The problem:
Using the data below, return every line that holds the word "settings".

(Collected data entries)
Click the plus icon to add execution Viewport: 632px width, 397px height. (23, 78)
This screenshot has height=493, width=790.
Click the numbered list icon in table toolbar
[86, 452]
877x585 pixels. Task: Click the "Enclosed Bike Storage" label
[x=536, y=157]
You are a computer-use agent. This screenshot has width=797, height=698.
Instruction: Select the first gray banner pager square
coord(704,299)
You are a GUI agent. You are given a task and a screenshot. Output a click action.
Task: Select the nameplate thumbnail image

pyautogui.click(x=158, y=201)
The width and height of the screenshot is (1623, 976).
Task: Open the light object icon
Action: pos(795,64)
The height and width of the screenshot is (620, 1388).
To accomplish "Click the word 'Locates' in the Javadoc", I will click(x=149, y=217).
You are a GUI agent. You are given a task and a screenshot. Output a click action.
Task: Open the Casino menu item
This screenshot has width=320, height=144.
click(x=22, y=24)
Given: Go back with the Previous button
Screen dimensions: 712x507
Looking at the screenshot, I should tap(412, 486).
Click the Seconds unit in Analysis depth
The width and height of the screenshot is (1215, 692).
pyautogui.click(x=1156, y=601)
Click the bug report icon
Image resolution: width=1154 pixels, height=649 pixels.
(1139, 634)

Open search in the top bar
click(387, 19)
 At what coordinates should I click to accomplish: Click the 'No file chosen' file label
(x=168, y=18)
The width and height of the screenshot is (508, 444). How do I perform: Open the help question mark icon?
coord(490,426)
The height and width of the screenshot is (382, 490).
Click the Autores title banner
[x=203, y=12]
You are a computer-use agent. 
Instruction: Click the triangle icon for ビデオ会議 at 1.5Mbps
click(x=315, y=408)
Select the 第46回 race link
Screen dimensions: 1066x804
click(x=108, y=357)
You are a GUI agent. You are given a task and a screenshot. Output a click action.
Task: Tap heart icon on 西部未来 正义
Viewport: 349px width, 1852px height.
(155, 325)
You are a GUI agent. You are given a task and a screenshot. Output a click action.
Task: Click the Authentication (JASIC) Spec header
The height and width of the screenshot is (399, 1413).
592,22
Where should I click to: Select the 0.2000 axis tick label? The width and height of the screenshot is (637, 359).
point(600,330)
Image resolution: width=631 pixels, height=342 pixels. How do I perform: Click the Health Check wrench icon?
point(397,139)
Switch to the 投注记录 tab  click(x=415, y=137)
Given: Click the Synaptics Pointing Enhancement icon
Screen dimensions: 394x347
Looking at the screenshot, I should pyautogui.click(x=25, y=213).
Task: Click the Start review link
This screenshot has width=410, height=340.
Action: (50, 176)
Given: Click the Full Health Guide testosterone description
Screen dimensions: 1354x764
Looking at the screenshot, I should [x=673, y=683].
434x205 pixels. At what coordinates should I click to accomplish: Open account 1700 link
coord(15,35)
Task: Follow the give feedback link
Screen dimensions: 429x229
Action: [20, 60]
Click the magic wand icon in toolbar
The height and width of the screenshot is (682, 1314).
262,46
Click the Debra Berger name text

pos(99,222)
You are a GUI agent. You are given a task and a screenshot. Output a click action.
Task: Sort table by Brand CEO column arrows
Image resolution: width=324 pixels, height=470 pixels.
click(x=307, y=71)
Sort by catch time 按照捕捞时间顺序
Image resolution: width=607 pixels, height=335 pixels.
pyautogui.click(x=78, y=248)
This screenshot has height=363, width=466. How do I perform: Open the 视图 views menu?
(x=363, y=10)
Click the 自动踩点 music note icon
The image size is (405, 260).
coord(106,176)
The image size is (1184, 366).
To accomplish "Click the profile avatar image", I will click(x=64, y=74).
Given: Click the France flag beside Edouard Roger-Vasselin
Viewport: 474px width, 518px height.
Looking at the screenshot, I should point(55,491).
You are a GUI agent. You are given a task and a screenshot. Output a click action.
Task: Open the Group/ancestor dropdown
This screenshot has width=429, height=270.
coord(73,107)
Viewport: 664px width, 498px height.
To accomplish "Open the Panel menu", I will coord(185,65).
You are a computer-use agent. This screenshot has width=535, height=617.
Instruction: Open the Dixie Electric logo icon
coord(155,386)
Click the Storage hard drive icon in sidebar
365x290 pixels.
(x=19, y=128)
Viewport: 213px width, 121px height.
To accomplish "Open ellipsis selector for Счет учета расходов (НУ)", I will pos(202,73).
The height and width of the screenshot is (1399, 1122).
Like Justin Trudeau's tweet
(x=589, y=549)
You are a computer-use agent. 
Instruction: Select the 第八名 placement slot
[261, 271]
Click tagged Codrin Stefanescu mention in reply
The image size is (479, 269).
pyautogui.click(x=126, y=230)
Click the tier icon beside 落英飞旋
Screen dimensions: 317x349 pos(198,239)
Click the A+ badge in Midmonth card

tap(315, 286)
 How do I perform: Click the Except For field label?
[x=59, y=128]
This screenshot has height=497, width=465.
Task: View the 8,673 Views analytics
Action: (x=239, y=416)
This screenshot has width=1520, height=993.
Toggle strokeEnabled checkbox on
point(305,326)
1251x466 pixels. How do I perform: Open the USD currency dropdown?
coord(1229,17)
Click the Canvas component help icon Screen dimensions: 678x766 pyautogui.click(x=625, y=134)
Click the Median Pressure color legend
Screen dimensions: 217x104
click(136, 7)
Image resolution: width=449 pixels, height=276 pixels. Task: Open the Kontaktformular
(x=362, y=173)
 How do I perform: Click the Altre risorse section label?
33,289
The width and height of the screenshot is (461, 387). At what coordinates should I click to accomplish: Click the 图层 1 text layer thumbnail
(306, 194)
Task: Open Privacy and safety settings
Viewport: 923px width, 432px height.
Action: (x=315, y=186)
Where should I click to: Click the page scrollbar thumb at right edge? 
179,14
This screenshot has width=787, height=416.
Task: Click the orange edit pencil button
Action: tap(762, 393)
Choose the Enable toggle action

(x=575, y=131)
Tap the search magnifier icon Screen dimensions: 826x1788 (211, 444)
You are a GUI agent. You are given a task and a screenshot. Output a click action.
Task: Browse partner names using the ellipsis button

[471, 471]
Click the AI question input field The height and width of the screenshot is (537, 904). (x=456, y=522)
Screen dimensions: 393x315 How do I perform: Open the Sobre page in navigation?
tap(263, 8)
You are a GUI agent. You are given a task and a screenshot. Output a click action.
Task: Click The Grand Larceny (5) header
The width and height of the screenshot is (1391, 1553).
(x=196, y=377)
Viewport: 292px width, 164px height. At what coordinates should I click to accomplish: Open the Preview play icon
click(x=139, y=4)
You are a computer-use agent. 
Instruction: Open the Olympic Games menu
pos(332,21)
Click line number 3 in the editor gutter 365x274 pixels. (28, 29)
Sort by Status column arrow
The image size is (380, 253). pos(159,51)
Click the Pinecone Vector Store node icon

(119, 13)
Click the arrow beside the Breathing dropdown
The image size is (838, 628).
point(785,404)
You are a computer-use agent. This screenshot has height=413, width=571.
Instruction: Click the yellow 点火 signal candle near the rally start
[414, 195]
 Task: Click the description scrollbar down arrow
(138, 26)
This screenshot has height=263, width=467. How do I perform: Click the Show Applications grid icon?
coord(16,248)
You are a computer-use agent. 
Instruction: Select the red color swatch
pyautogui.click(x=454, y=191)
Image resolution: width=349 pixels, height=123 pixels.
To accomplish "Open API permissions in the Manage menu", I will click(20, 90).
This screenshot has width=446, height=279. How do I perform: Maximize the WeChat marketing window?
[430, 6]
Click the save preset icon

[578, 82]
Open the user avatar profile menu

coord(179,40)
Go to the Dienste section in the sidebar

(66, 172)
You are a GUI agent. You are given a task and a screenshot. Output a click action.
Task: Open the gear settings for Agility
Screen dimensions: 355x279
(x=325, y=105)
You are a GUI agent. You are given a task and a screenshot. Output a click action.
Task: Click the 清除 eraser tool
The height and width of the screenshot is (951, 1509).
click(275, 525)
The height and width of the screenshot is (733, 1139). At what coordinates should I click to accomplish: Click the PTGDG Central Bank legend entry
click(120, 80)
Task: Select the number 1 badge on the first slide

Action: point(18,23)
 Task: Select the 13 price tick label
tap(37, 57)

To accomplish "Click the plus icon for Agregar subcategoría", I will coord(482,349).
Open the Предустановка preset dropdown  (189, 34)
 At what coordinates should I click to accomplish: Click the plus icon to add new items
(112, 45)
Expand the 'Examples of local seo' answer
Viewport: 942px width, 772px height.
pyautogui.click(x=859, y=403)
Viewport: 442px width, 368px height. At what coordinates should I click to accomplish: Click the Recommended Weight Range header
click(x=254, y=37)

Answer box:
Task: Open Privacy and safety settings
Task: Open the gear settings for Agility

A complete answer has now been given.